Wernick's list problem number 69: We want to find, with straightedge and compass, the vertices of triangle $\triangle ABC$ but we're only given:
- its incenter, $I$
- its circumcenter, $O$
- the midpoint of side $a$, $M_a$
What I've done:
draw half line $OM_a$, $r$
draw $s$ perpendicular to $r$ passing through $M_a$ (this line contains side $BC$)
draw $t$:a parallel to $r$ passing through $I$
$Z = t \cap s$
draw circle $c$ centered at $I$ passing thorugh $Z$ (this is the incircle of $\triangle ABC$)
$Q = c \cap t \neq Z $
reflect $Z$ at the point $M_a$ to find $T$.
draw line $QT$ ($A$ is on this line).
I don't know how to finish.
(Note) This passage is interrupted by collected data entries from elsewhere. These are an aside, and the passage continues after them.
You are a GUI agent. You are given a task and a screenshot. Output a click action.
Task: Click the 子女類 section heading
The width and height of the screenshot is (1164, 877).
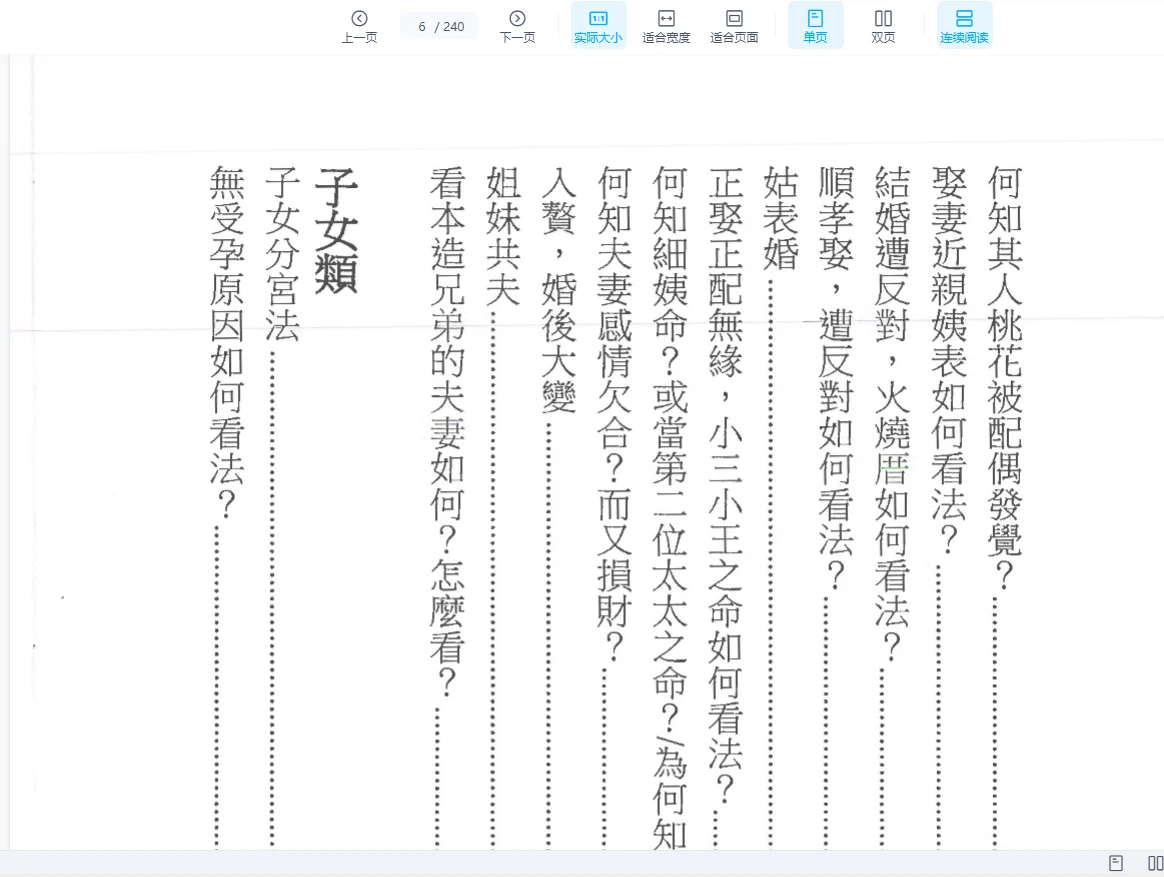click(x=336, y=231)
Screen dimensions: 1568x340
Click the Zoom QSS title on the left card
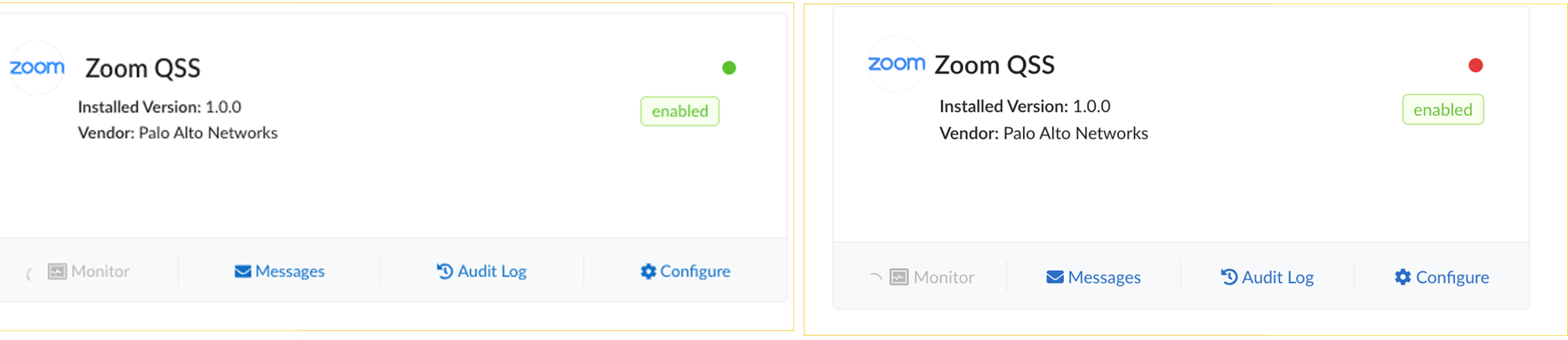143,69
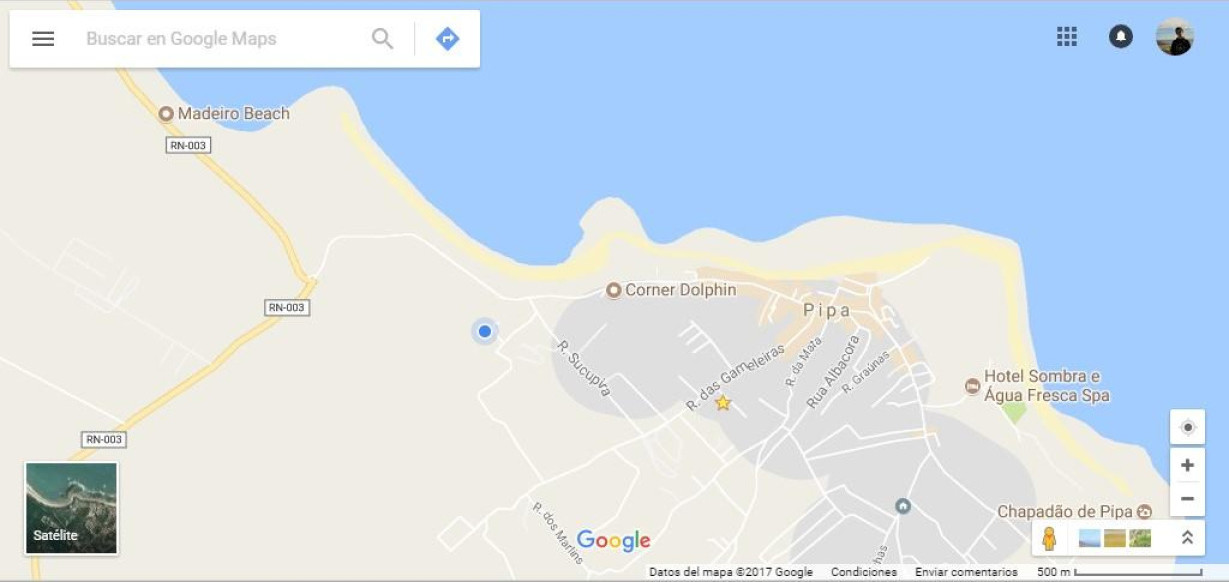Select Madeiro Beach marker

point(224,114)
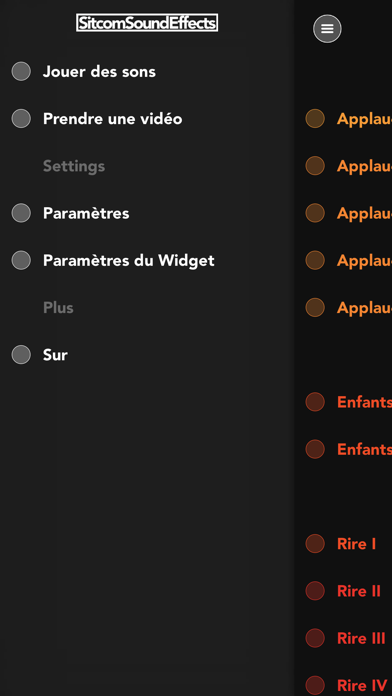Screen dimensions: 392x696
Task: Select the circle beside Jouer des sons
Action: tap(21, 71)
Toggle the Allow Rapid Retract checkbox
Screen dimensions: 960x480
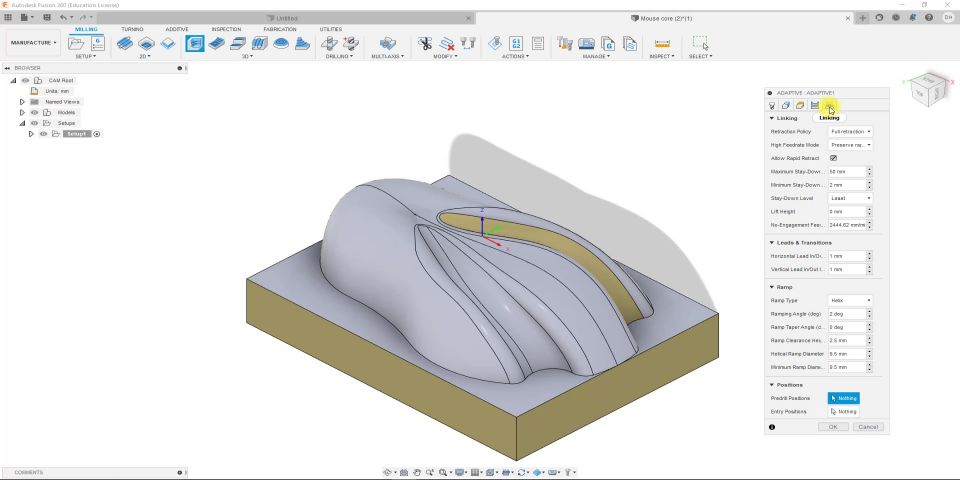click(x=833, y=158)
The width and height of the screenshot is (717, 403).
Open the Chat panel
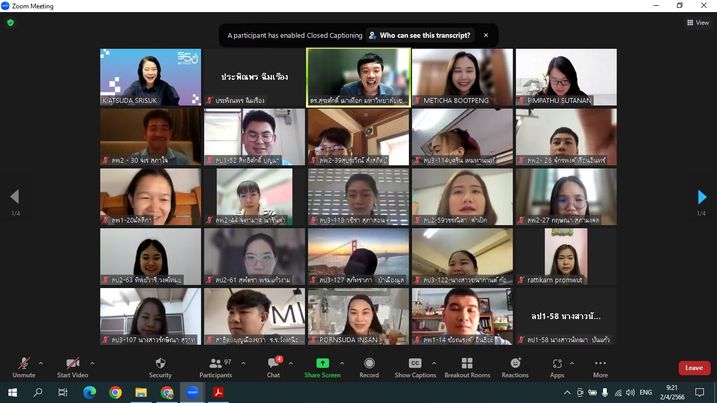tap(273, 366)
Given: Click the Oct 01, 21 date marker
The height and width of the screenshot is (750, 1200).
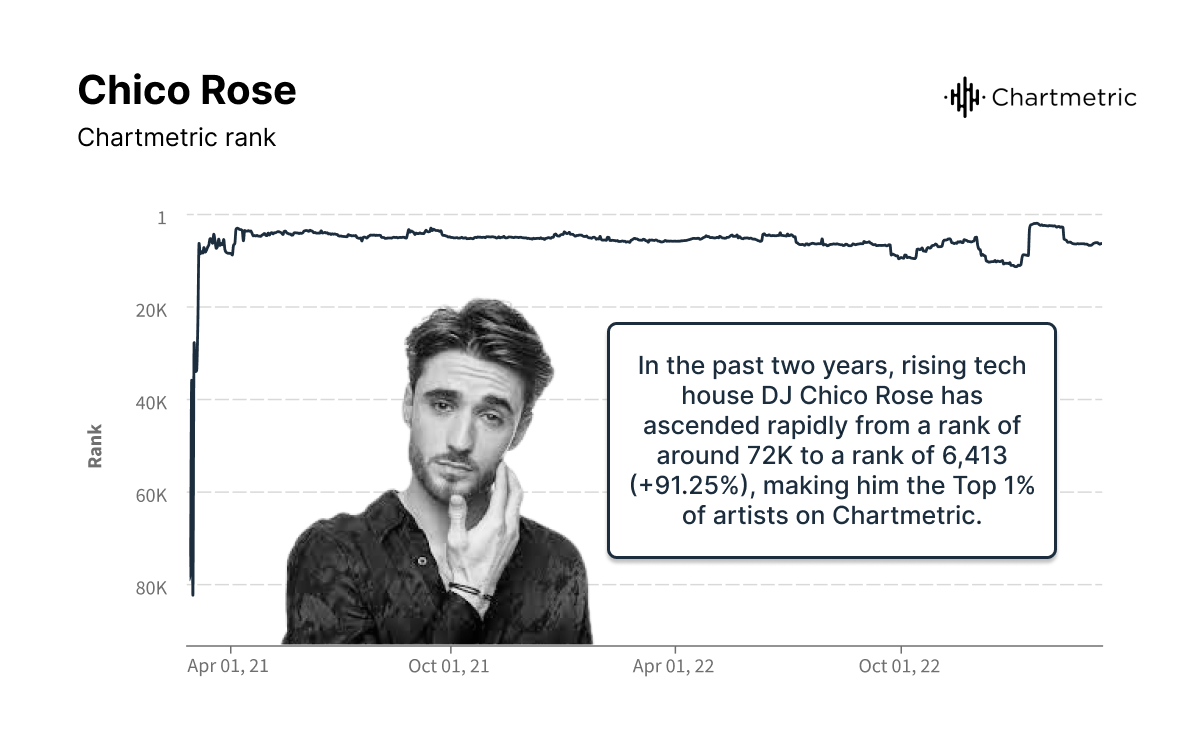Looking at the screenshot, I should click(x=450, y=667).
I suspect we can draw the radius of the circumcircle with Steiner porisms and that would end the problem.
You can indeed find the circumcircle:
draw $IP \perp IO$ such that $P$ is in the incircle already drawn (there are two possible points for $P$ but it doesn't matter which one you pick).
let line $OP$ meet the circle centered at $P$ passing through $I$ at point $X$ ($X$ the point most distant to $O$).
The circle centered at $O$ with radius $OX$ is the circumcircle of $\triangle ABC$.
This is a result that is based on the distance $OI^2 = R^2 -2rR$.
From this, we easily get $\triangle ABC$.